VMware SDWAN Orchestrator
There was very high CPU usage around 100% and due to this, the stats were not getting processed and hence they were getting queued up. Since all the stats data are stored in clickhouse database, so the graphs under Monitor Edge screen were impacted.
mysql> select type,state,count(*) from VELOCLOUD_FILE_PROCESSING_QUEUE group by type, state;
+-----------------------+----------+----------+
| type | state | count(*) |
+-----------------------+----------+----------+
| FLOWSTATS | ENQUEUED | 109252 |
| GATEWAYINTERFACESTATS | ENQUEUED | 6 |
| HEALTHSTATS | ENQUEUED | 80 |
| LINKQOE | ENQUEUED | 164 |
| LINKSTATS | ENQUEUED | 71 |
| PATHSTATS | ENQUEUED | 2 |
| ROUTING_EVENTS | ENQUEUED | 5 |
| CLICKHOUSE_INSERTS | STARTED | 24 |
| FLOWSTATS | STARTED | 886 |
| GATEWAYINTERFACESTATS | STARTED | 19 |
| HEALTHSTATS | STARTED | 1975 |
| LINKQOE | STARTED | 1536 |
| LINKSTATS | STARTED | 2381 |
| PATHSTATS | STARTED | 444 |
| ROUTING_EVENTS | STARTED | 21 |
+-----------------------+----------+----------+
15 rows in set (0.44 sec)
mysql> select count(*),type from VELOCLOUD_FILE_PROCESSING_QUEUE;
+----------+--------------------+
| count(*) | type |
+----------+--------------------+
| 116890 | CLICKHOUSE_INSERTS |
+----------+--------------------+
1 row in set (0.04 sec)
mysql>
root@lkt-vlo-vco1:/var/lib/velocloud/file_store# ls -l | wc -l
117162
root@lkt-vlo-vco1:/var/lib/velocloud/file_store#
The clickhouse process was stuck since clickhouse simultaneous query limit was reached.
2024.04.26 02:54:31.036033 [ 27705 ] {*************} <Error> DynamicQueryHandler: Code: 202. DB::Exception: Too many simultaneous queries. Maximum: 100. (TOO_MANY_SIMULTANEOUS_QUERIES), Stack trace (when copying this message, always include the lines below):2024.04.26 02:54:31.049187 [ 27703 ] {***********} <Error> DynamicQueryHandler: Code: 202. DB::Exception: Too many simultaneous queries.
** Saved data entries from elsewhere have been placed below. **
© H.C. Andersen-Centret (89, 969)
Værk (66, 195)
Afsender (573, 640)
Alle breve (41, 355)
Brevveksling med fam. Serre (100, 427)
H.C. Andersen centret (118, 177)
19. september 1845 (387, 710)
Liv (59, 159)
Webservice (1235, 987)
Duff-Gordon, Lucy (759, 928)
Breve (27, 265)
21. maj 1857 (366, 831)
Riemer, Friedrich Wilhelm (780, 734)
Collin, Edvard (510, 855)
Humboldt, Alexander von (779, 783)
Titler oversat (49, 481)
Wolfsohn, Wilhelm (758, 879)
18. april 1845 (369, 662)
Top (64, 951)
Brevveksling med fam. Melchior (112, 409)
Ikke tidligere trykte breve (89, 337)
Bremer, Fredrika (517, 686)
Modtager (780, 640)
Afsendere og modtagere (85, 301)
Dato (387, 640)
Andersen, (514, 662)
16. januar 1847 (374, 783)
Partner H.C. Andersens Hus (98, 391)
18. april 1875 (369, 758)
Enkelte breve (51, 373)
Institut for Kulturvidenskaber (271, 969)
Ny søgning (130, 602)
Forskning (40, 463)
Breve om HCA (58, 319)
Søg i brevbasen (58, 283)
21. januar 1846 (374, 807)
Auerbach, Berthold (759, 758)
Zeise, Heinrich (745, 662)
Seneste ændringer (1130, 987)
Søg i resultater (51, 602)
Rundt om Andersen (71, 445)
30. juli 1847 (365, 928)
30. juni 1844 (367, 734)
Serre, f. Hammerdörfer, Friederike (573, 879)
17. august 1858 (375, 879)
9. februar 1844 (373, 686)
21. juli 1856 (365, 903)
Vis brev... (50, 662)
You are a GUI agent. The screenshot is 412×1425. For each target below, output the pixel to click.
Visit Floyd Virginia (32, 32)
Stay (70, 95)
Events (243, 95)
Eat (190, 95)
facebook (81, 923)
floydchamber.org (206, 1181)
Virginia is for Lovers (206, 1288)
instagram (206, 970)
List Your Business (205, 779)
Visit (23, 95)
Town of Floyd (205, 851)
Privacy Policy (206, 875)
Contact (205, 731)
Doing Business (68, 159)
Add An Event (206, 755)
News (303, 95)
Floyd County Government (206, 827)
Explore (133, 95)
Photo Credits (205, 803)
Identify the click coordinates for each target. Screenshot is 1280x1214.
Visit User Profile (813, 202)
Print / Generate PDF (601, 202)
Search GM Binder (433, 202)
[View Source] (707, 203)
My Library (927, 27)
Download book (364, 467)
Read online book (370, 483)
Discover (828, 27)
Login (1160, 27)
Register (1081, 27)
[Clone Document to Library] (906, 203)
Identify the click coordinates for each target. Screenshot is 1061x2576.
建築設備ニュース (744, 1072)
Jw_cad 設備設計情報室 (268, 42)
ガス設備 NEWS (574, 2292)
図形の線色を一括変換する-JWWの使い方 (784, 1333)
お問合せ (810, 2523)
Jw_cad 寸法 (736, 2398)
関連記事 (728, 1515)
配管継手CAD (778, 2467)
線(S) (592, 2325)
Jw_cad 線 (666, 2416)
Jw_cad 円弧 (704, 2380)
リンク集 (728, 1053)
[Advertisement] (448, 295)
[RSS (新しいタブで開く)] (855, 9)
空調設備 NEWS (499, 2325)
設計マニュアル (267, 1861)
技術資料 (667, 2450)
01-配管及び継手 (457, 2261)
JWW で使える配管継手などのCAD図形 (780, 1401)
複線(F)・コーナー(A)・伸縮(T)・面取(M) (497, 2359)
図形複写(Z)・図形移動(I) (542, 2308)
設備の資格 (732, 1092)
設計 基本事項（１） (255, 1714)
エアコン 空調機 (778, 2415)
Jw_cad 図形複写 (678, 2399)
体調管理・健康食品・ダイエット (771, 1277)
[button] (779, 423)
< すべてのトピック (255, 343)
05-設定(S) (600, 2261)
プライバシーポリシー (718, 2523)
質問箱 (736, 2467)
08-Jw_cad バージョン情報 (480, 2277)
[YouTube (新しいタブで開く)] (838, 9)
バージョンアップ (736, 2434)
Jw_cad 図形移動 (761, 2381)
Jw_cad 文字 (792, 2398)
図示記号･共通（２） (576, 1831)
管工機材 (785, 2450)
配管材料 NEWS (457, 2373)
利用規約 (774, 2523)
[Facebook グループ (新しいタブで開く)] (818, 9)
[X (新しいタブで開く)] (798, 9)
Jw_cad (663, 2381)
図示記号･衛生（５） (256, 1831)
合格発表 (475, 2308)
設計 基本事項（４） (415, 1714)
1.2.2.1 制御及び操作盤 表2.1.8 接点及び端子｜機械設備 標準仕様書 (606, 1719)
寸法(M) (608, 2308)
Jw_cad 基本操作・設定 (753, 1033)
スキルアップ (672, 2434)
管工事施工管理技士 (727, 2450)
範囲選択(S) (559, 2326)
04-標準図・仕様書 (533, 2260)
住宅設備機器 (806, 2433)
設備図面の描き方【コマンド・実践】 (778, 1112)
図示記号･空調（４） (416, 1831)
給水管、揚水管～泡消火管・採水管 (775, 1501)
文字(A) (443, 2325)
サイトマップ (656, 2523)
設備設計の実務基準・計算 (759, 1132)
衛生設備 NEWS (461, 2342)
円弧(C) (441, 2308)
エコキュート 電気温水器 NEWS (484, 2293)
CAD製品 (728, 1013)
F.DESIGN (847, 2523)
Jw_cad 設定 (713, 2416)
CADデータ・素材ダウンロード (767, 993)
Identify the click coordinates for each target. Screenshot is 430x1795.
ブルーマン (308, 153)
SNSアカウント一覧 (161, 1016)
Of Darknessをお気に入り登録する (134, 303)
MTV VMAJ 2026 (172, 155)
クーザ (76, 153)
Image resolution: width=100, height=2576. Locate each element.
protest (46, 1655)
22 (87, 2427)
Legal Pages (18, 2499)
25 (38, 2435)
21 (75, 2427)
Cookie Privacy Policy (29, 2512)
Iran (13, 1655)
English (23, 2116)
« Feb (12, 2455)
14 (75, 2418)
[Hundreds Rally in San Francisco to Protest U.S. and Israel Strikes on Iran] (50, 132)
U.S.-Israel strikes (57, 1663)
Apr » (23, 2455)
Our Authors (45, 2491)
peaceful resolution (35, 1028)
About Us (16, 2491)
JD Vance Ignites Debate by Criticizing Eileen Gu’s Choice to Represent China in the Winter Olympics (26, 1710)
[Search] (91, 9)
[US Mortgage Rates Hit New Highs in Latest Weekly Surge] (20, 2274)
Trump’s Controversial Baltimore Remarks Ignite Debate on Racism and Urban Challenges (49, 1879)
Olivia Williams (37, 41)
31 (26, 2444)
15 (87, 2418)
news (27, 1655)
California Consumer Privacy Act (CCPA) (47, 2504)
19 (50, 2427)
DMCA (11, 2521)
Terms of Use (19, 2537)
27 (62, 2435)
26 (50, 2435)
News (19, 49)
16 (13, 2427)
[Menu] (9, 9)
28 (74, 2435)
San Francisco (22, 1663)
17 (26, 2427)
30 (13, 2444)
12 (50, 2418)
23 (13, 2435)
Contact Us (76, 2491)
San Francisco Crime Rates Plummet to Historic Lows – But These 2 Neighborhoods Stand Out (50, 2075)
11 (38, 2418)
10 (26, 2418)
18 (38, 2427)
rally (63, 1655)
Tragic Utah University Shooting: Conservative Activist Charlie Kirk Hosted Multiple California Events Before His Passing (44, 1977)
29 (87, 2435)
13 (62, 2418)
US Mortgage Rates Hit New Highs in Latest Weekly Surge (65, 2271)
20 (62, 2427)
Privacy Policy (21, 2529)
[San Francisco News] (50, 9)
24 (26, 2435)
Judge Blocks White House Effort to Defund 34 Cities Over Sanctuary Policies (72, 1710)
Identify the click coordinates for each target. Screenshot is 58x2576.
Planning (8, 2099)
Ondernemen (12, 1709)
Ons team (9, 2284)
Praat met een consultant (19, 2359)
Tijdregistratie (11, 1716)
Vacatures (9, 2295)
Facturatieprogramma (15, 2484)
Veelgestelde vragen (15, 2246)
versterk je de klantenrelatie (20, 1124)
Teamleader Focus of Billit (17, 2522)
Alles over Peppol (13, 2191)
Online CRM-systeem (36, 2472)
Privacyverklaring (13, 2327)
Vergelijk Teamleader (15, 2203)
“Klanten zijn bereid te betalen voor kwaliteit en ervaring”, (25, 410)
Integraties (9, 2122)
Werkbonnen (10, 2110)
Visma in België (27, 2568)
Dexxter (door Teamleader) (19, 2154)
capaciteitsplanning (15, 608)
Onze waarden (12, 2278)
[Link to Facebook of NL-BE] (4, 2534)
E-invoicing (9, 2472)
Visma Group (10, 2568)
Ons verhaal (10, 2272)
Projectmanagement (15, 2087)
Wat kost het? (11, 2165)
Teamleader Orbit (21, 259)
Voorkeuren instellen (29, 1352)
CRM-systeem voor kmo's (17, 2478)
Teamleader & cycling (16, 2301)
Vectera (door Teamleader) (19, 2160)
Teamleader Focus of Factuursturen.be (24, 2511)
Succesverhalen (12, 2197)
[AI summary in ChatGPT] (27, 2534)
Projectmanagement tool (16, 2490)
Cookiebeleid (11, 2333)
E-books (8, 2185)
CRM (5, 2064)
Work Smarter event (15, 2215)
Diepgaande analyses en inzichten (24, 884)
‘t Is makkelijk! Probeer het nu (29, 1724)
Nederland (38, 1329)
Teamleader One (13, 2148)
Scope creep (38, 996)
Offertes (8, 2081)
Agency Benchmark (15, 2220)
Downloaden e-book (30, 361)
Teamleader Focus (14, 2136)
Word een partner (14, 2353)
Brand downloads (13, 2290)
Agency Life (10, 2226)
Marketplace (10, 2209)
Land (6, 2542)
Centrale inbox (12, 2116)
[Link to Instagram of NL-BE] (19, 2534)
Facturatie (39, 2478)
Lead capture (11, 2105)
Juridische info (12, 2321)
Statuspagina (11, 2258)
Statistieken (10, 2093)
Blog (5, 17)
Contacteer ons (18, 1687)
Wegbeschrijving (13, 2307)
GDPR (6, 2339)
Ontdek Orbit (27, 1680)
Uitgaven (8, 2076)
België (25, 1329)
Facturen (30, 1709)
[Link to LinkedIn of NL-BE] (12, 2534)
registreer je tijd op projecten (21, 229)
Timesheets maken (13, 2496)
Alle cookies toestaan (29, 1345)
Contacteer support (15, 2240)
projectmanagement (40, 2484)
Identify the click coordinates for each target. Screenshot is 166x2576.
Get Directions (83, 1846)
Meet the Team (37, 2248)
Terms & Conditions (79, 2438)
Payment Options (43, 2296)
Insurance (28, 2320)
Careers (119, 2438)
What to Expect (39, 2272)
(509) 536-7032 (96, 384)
Maximum: 100. (TOO_MANY_SIMULTANEOUS_QUERIES)
We can leverage this command to understand which user is creating simultaneous queries.
@vco129-usvi1:/var/log/portal$ zgrep '"username"' velocloud.log-20240723-1721715421 | awk -F'"username":"' '{print $2}' | awk -F'"' '{print $1}' | sort | uniq -c | sort -nr | head -10
Below is the workaround to manually change the amount of connections allowed, we need to log in as root and modify a line from the file: /etc/clickhouse-server/config.xml
Change: <max_concurrent_queries>100</max_concurrent_queries>
To: <max_concurrent_queries>300</max_concurrent_queries>
After making that change we can restart the click-house service like this:
root@vco:~# systemctl restart clickhouse-server.service
To view the status of the service:
root@vco:~# systemctl restart clickhouse-server.service
Above changes need to done in VCO CLI using a root user